● **Assigned task**
Give every line of the records exactly, please, from the first up to and including the one containing "Enable the Use".

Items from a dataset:
┌────────

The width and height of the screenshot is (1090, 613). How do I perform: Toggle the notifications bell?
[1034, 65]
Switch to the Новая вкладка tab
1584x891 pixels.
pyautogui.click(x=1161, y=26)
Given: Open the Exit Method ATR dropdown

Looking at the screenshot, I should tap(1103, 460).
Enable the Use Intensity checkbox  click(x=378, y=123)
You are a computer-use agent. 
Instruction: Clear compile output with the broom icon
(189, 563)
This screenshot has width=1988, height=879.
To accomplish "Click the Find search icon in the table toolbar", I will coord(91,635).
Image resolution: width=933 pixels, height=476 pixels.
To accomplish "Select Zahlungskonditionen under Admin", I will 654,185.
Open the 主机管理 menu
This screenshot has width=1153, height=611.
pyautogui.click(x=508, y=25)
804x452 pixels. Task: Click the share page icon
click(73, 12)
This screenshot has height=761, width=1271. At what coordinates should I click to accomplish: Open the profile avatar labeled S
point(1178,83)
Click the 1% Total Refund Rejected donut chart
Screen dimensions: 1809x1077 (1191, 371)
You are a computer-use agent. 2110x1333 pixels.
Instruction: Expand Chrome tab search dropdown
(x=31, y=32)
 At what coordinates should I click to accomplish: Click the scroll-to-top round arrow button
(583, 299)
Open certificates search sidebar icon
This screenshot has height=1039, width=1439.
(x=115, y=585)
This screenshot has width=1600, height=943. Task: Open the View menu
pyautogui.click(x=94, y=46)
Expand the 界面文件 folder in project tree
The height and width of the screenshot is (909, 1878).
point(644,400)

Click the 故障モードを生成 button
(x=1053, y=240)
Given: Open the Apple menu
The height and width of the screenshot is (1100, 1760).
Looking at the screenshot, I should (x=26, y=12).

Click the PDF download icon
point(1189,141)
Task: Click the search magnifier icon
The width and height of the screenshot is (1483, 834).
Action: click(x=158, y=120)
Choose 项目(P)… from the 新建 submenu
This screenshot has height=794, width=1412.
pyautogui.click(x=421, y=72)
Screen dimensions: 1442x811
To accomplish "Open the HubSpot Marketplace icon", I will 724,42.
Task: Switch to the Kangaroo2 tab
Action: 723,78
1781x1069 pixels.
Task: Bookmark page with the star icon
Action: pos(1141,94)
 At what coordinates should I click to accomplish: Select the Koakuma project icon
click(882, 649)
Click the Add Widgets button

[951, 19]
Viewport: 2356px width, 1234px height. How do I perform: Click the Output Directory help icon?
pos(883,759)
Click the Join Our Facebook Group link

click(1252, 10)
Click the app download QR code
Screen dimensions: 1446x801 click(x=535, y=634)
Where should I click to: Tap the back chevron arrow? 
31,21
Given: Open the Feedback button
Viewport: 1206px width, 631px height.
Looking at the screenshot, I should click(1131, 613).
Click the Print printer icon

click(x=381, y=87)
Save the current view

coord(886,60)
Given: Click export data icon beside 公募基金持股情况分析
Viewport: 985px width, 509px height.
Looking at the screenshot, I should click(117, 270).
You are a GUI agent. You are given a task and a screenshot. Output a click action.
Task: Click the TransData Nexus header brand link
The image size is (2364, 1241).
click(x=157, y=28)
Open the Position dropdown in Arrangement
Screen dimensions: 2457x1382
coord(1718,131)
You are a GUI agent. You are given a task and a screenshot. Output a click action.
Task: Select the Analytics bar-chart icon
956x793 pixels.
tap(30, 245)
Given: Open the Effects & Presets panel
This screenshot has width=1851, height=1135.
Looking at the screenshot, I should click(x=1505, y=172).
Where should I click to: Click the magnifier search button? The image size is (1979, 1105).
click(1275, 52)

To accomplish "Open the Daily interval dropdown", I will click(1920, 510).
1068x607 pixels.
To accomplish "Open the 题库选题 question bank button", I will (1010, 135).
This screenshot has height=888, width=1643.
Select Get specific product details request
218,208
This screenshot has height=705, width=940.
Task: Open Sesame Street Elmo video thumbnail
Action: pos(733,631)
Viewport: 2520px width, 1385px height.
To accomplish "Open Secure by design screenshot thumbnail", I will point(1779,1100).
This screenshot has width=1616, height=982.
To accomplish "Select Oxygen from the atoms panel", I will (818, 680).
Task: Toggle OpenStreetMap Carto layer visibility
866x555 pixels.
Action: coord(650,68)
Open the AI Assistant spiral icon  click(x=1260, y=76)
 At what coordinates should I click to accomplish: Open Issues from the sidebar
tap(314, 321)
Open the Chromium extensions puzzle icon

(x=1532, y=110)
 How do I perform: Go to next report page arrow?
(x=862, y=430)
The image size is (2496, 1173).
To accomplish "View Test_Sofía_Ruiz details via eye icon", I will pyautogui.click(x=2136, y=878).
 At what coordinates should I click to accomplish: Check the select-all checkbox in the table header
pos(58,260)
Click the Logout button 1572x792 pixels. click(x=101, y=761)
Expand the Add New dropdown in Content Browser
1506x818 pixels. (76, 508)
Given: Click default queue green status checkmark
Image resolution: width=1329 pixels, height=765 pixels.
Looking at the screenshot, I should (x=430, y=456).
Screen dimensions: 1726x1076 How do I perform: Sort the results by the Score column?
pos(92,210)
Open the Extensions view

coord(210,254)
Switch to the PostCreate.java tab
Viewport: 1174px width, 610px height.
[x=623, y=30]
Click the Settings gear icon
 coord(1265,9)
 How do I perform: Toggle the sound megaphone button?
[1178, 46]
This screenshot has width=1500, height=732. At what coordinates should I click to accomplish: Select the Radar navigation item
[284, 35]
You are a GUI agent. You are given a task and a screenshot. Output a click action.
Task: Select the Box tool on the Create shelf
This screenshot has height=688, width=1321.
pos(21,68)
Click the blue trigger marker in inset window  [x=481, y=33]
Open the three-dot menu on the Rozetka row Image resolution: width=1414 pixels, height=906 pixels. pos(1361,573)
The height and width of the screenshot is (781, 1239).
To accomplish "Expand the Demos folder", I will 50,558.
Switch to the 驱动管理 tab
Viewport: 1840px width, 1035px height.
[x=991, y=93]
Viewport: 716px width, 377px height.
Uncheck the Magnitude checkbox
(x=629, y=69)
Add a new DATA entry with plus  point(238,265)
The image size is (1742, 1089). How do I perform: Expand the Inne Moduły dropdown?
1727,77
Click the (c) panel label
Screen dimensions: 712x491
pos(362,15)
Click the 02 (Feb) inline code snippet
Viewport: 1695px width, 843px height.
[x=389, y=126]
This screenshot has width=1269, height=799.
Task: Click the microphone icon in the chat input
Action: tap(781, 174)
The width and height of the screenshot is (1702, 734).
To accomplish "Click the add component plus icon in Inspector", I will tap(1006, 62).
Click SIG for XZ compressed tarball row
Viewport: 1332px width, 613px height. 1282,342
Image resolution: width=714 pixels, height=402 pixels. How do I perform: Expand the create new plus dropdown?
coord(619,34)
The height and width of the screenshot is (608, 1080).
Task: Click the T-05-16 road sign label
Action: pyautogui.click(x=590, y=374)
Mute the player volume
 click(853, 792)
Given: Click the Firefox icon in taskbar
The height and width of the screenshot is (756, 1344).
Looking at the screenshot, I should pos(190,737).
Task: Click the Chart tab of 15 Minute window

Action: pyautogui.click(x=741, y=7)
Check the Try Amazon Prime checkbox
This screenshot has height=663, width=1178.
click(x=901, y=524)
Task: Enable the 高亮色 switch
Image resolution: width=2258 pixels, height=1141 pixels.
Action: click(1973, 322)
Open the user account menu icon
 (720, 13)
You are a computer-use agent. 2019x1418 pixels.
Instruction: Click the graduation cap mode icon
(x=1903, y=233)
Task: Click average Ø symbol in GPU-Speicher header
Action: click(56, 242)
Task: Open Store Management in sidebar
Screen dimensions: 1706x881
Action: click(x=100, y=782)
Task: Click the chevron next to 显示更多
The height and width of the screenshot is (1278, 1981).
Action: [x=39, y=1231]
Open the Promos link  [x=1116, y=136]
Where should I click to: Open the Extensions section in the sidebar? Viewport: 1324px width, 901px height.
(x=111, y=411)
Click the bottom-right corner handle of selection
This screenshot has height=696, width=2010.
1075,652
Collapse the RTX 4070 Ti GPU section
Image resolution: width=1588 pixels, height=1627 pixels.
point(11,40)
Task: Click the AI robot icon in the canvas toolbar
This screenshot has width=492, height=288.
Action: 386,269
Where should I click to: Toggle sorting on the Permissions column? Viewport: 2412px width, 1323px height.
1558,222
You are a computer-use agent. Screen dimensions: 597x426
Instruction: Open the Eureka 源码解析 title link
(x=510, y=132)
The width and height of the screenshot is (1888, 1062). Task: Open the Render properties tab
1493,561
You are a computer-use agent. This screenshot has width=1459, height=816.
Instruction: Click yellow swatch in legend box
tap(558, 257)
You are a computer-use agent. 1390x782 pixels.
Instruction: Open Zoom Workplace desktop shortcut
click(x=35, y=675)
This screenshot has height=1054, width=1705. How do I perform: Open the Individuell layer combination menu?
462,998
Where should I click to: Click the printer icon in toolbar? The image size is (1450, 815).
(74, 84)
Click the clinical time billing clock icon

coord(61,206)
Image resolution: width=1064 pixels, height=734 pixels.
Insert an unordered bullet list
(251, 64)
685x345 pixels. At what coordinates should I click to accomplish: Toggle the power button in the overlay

└────────

● **Task output**
The width and height of the screenshot is (1090, 613). How do I perform: Toggle the notifications bell?
[1034, 65]
Switch to the Новая вкладка tab
1584x891 pixels.
pyautogui.click(x=1161, y=26)
Given: Open the Exit Method ATR dropdown

Looking at the screenshot, I should tap(1103, 460).
Enable the Use Intensity checkbox  click(x=378, y=123)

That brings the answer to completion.